Former President Donald Trump on March 26 questioned the progress of the investigation by special counsel John Durham into the origins of the Russia investigation and the conduct of the government officials involved.
“Where’s Durham? Is he a living, breathing human being? Will there ever be a Durham report?” Trump wrote in a statement released by his office.
Durham is purportedly investigating a broad range of issues tied to the surveillance of the Trump campaign by the FBI. The investigation has so far led to the sentencing of a former FBI attorney who forged an email used in the process of obtaining a Foreign Intelligence Surveillance Act (FISA) warrant on Trump campaign adviser Carter Page.
The FBI spied on Page over the course of a year beginning in October 2016. An investigation by the Department of Justice Office of Inspector General (OIG) determined that the four FISA applications used to surveil Page contained 17 major errors and omissions implicating every official involved in the process, including then-FBI Director James Comey, then-Acting Director Andrew McCabe, and then-Deputy Attorney General Rod Rosenstein, among many others.
The findings by the OIG prompted the Foreign Intelligence Surveillance Court to issue a severe rebuke to the FBI, questioning why the bureau should ever be trusted with surveillance applications.
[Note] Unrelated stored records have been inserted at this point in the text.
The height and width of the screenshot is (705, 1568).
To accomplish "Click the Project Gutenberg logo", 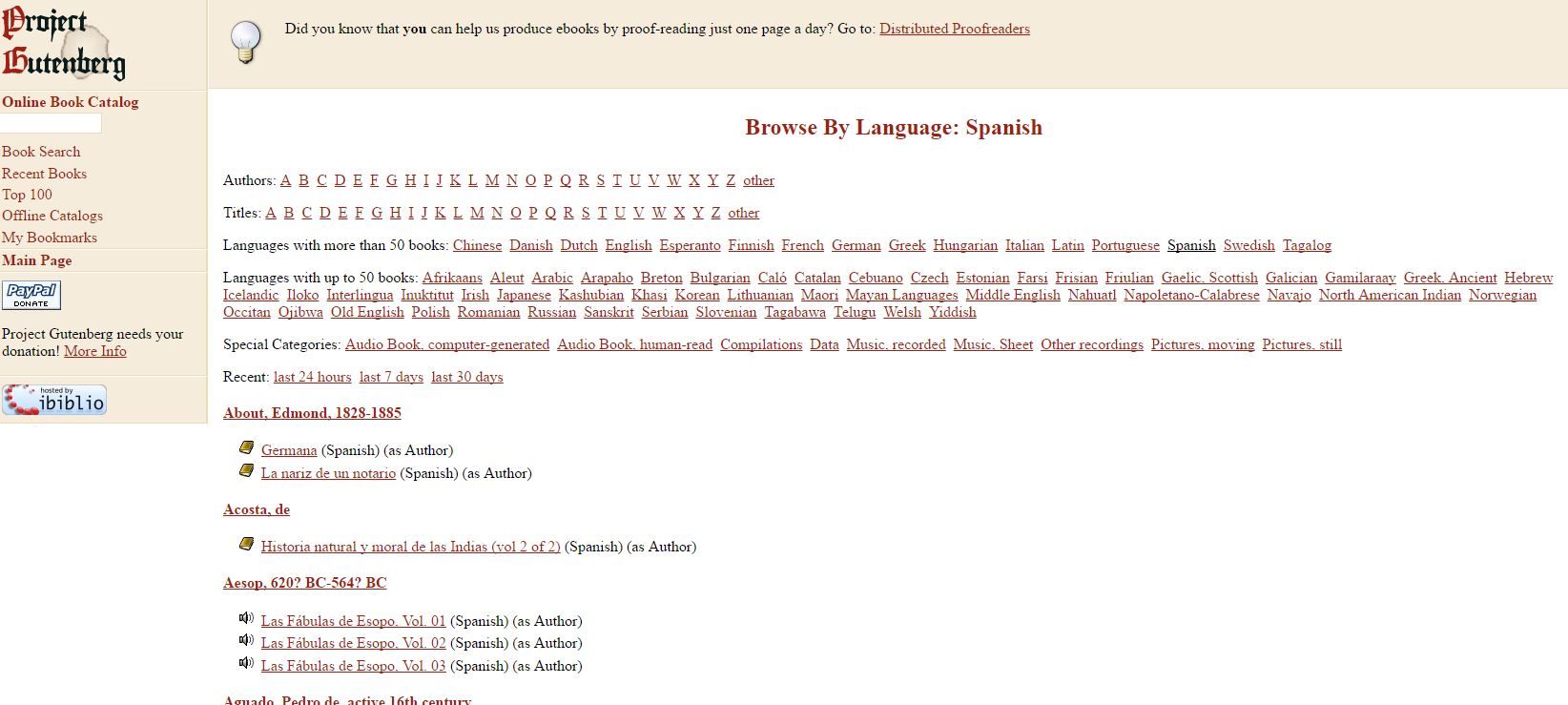I will pyautogui.click(x=64, y=44).
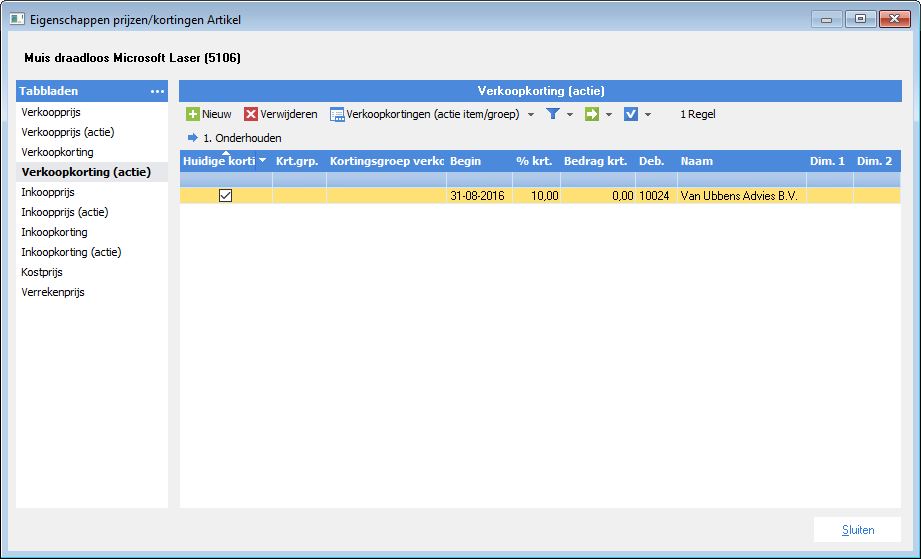921x559 pixels.
Task: Click the blue arrow beside 1. Onderhouden
Action: 193,138
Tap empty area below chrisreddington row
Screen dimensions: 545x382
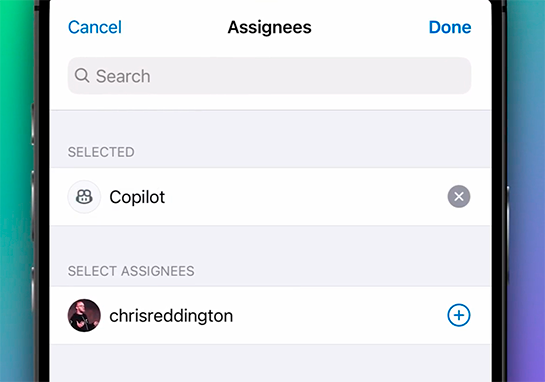271,363
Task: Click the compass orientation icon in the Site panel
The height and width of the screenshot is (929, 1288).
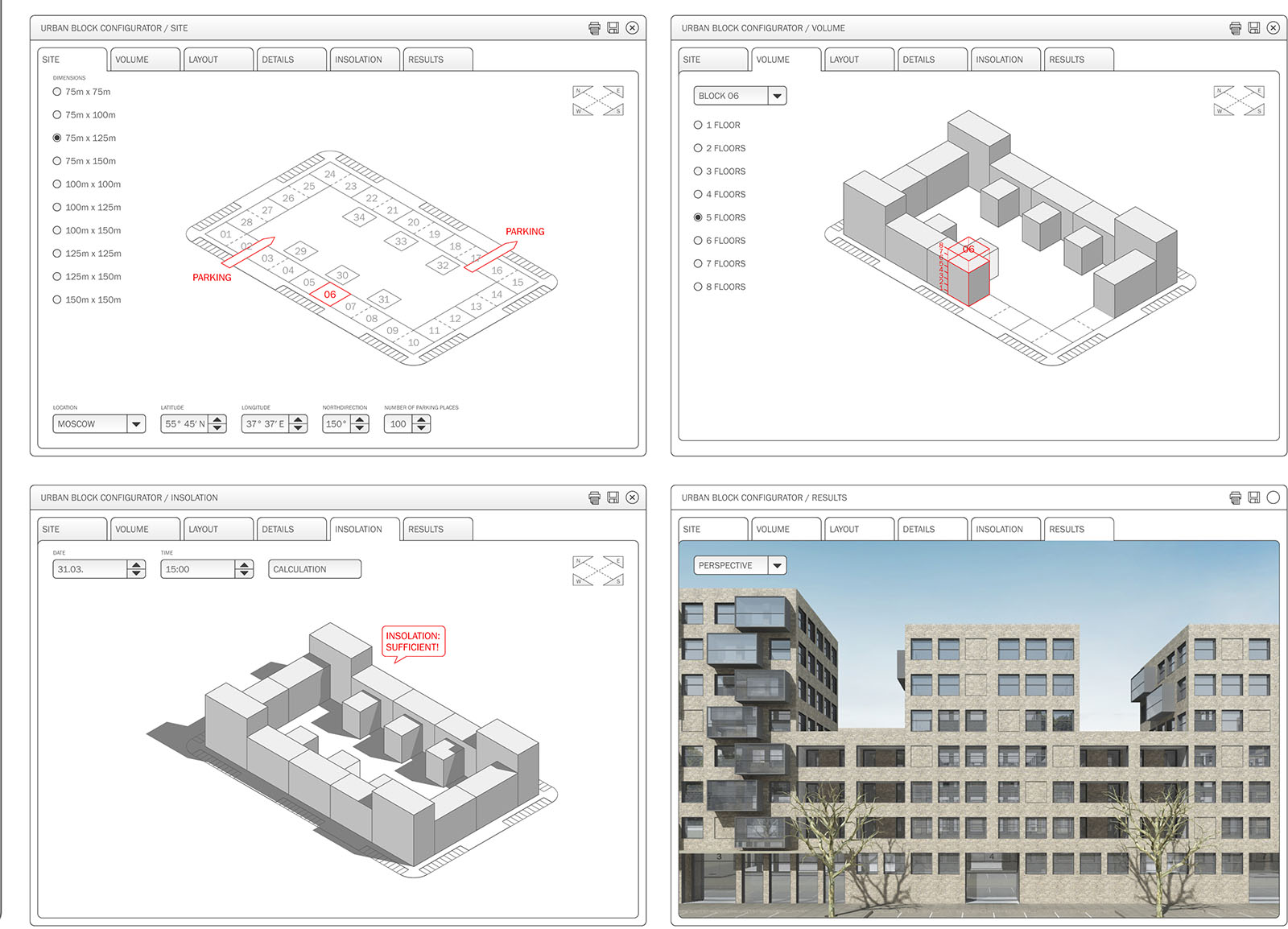Action: click(x=597, y=101)
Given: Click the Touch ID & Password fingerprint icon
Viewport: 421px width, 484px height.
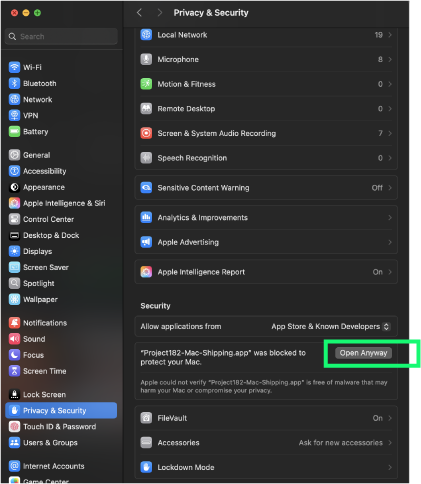Looking at the screenshot, I should [14, 426].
The FBI has since committed to major reforms in how it vets the information used in FISA applications.
A dossier of unverified claims about Trump played a major role in the FBI’s decision to obtain the first FISA warrant on Page. All of the FISA applications contained claims from the dossier without disclosing that it was composed by a former foreign spy and paid for by the Hillary Clinton campaign and the Democratic National Committee. The bureau also failed to disclose that the dossier’s author, former British intelligence officer Christopher Steele, had an overt bias against Trump and was determined to prevent Trump’s election in 2016.
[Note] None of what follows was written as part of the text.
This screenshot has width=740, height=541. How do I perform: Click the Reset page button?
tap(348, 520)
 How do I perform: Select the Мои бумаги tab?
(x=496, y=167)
Steele’s sentiments didn’t differ much from some of the key FBI officials running the investigation of the Trump campaign, codenamed Crossfire Hurricane. The agent who opened and led the investigation, Peter Strzok, exchanged messages with his extramarital mistress at the FBI, attorney Lisa Page, expressing hatred for Trump and disdain for his supporters. Strzok spoke about stopping Trump from becoming president, discussed an “insurance policy” in the unlikely event Trump was elected president and mused about impeachment around the time he joined then-special counsel Robert Mueller’s probe.
More than a dozen top FBI and Justice Department officials involved in Crossfire Hurricane have either resigned or been fired.
The Epoch Times sent Durham a request for comment.